** Document **
════════

De la poussière Il relève le faible


France et Bruno BAUCHET,
laïcs mariés, membres de la Communauté du « PAIN DE VIE »

Au cœur de son charisme particulier tourné fortement vers l’accueil des plus pauvres et l’adoration, la Communauté nouvelle du "PAIN DE VIE" accompagne aussi des jeunes qui se posent la question d’une vocation spécifique. Bruno et France BAUCHET partagent ici leur expérience en resituant bien la juste place de l’accompagnateur, au plan affectif notamment, et la place originale que peut tenir le milieu communautaire dans cette recherche.
"Je te remercie de bien vouloir devenir ma mère en qui je remets, toute ma vie, mon vouloir et mon avenir."

Ainsi s’exprimait, après son arrivée, O... accueillie à la communauté, dans une lettre glissée sous notre porte. Jeune femme intelligente, la trentaine, que les circonstances de la vie ont un jour blessée, mais qui cherche Dieu avec constance et sa vocation avec plus de détermination encore.

Quatre mois après, cette nouvelle réflexion de O.. témoignant de son évolution intérieure :

"De tous ceux que j’ai rencontrés, psychiatres ou accompagnateurs, tu es la seule qui n’as jamais joué sur mon affectivité. Tu m’as fait comprendre que je suis libre en Dieu. Avant j’étais angoissée à l’idée de ne pas trouver ma place dans l’Eglise. Maintenant je sais qu’il m’aime telle que je suis, mais tu sais... j’ai souvent eu l’envie de t’étrangler !".

Ceci n’est qu’un exemple pris sur le vif et pourtant assez représentatif de situations de plus en plus fréquentes.

Nombre de jeunes, accueillis dans la communauté suite à une difficulté rencontrée dans leur vie - abandon, drogue, alcool, prostitution, etc. - et présentant de grandes failles affectives et psychologiques ont expérimenté avant leur venue, ou expérimentent à la communauté, une véritable rencontre avec le Christ Vivant.

════════

** Série d'exercices **
[a] D'après le document, comment O... a-t-elle transmis le message qu'elle a écrit après son arrivée à la communauté ?
[b] Indique seulement le nombre de lignes des entrées qui contiennent la chaîne "beside".

** Entrées du jeu de données **
════════

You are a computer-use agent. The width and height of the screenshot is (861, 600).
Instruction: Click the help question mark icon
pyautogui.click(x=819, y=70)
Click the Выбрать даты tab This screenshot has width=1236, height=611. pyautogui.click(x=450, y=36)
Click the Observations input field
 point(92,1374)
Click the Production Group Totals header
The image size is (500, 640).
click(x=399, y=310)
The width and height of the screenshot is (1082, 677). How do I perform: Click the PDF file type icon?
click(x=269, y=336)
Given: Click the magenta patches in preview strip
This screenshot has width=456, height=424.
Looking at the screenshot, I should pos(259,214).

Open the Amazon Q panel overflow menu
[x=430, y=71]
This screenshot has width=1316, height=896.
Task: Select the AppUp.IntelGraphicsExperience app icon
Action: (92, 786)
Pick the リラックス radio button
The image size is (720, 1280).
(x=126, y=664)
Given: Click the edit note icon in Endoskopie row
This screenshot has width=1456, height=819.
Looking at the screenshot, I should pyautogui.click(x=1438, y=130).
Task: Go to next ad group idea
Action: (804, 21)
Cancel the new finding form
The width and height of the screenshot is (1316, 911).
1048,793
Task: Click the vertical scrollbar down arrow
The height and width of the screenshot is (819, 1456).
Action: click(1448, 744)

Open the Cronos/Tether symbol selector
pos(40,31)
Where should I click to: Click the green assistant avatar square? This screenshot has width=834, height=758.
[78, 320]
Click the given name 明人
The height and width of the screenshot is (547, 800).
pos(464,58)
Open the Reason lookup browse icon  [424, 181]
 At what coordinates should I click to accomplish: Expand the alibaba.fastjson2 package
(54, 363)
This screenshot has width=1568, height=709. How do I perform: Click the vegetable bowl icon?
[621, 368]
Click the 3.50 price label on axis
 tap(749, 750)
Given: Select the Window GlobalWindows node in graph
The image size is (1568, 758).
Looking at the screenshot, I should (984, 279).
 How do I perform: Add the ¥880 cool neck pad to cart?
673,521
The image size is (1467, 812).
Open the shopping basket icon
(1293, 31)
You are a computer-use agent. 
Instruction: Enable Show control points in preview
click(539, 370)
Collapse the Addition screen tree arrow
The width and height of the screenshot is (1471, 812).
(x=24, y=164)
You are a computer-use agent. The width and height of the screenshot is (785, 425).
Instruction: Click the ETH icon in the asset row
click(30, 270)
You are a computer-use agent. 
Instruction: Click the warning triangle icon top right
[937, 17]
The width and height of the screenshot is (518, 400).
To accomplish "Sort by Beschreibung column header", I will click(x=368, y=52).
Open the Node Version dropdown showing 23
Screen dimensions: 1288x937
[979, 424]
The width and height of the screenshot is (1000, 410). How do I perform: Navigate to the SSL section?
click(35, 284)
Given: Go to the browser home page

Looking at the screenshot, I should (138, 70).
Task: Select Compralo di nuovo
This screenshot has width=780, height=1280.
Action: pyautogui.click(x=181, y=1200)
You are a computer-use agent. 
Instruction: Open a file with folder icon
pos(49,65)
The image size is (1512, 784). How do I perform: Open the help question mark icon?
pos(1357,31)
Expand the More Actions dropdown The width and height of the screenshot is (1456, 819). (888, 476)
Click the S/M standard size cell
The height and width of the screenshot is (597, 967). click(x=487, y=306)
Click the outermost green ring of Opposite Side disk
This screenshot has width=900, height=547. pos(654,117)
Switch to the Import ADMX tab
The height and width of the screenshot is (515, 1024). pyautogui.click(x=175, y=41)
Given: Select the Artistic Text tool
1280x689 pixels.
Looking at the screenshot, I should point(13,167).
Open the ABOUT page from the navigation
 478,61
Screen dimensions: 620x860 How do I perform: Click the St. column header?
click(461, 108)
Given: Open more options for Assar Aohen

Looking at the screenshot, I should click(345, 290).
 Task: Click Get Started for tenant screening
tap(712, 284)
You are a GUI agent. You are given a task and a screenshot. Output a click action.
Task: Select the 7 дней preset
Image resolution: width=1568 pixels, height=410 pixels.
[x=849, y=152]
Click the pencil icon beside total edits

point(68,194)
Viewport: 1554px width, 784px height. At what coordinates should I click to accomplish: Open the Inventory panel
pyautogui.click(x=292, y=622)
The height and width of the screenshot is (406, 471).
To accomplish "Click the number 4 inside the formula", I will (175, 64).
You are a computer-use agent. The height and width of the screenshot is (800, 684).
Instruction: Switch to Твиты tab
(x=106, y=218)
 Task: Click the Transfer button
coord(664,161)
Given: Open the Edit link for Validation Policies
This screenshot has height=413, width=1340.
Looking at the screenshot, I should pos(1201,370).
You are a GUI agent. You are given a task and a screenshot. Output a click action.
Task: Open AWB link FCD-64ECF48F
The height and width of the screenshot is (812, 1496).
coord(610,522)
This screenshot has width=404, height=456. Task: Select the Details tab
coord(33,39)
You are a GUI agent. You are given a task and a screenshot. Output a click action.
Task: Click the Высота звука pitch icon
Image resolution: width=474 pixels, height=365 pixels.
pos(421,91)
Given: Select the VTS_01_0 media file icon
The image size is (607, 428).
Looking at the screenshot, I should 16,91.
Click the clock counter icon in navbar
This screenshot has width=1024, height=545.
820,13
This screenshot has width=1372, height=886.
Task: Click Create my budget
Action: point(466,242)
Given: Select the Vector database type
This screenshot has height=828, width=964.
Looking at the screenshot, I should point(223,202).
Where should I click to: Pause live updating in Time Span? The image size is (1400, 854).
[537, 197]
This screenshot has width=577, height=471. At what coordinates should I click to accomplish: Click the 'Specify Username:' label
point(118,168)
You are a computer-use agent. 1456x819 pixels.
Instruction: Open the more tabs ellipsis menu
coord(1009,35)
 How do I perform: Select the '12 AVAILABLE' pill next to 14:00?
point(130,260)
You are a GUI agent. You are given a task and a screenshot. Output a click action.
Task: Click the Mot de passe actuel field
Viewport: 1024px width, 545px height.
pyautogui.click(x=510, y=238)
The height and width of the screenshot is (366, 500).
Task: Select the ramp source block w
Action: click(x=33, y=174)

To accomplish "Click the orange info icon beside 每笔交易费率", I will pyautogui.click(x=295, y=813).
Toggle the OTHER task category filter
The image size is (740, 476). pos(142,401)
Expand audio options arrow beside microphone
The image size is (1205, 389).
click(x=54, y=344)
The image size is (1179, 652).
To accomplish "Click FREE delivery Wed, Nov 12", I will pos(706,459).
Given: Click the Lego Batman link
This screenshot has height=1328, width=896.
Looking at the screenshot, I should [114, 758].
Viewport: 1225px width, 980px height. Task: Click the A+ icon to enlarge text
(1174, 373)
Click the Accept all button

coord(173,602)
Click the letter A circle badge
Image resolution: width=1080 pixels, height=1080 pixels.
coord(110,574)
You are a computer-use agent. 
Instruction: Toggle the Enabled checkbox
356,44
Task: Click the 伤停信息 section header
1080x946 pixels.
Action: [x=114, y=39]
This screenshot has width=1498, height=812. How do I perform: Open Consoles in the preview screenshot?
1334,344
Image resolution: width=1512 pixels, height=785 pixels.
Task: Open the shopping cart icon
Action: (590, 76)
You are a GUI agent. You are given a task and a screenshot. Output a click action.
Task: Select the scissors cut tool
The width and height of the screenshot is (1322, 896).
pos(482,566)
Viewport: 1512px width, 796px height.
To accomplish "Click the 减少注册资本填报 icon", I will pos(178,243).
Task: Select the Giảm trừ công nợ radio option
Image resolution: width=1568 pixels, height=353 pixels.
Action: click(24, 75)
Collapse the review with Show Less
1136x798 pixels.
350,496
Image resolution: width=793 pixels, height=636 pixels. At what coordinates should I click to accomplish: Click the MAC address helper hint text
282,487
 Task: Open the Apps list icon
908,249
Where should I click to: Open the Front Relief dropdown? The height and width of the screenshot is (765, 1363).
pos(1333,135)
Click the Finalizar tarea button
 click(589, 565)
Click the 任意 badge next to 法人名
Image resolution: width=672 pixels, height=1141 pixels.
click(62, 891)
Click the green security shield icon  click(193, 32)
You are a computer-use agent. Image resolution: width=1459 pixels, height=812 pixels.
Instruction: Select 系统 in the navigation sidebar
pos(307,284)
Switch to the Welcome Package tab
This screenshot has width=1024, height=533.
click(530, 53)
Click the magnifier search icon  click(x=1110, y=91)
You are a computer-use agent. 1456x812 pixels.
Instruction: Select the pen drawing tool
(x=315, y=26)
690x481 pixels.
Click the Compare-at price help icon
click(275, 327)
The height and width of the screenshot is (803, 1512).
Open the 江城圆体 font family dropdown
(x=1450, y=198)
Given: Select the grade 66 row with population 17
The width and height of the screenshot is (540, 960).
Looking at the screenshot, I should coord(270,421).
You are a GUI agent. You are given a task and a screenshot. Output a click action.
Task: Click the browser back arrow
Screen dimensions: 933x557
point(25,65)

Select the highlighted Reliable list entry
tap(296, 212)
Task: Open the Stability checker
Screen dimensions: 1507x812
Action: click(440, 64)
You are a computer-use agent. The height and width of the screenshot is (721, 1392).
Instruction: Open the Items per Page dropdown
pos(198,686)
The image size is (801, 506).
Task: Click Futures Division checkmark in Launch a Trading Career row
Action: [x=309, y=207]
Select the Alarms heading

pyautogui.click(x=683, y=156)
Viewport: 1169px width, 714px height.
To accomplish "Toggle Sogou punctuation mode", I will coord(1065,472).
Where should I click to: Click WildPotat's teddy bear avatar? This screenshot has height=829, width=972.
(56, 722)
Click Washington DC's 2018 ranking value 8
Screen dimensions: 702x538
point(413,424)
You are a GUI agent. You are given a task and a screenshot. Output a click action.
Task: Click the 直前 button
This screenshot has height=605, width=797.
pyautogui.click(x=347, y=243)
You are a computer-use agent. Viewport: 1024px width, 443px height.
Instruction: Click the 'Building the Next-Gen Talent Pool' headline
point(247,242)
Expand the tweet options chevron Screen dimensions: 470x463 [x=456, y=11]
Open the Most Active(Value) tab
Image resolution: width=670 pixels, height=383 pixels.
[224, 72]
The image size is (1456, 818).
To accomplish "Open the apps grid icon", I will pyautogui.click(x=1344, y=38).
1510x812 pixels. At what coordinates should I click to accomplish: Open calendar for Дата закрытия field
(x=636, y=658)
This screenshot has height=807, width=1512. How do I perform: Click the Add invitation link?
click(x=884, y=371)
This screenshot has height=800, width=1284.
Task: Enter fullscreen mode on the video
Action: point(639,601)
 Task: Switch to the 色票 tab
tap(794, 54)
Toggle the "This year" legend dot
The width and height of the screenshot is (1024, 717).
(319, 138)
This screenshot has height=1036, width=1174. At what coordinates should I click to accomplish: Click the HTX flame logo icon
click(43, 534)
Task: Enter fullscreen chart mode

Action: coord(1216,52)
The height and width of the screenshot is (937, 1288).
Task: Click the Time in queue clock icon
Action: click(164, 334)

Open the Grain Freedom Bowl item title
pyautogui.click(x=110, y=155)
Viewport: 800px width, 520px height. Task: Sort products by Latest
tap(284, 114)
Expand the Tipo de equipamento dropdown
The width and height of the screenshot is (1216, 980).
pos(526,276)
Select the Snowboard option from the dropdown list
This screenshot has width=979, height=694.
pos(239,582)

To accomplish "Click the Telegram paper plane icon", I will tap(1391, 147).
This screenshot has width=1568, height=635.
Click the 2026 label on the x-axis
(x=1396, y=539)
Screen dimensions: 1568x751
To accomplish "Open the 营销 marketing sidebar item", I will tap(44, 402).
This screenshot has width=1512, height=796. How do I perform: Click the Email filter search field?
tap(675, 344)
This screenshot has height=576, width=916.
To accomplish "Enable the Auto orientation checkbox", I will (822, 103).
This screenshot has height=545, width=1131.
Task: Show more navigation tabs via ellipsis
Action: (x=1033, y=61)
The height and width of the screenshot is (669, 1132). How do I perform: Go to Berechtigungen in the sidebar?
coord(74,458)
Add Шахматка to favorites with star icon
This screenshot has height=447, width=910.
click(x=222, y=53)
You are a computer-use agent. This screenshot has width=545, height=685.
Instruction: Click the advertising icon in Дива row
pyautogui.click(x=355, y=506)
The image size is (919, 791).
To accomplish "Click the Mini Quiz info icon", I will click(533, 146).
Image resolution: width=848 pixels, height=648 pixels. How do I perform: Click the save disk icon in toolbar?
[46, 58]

════════

** Réponses par exercice **
[a] Dans une lettre glissée sous la porte.

[b] 3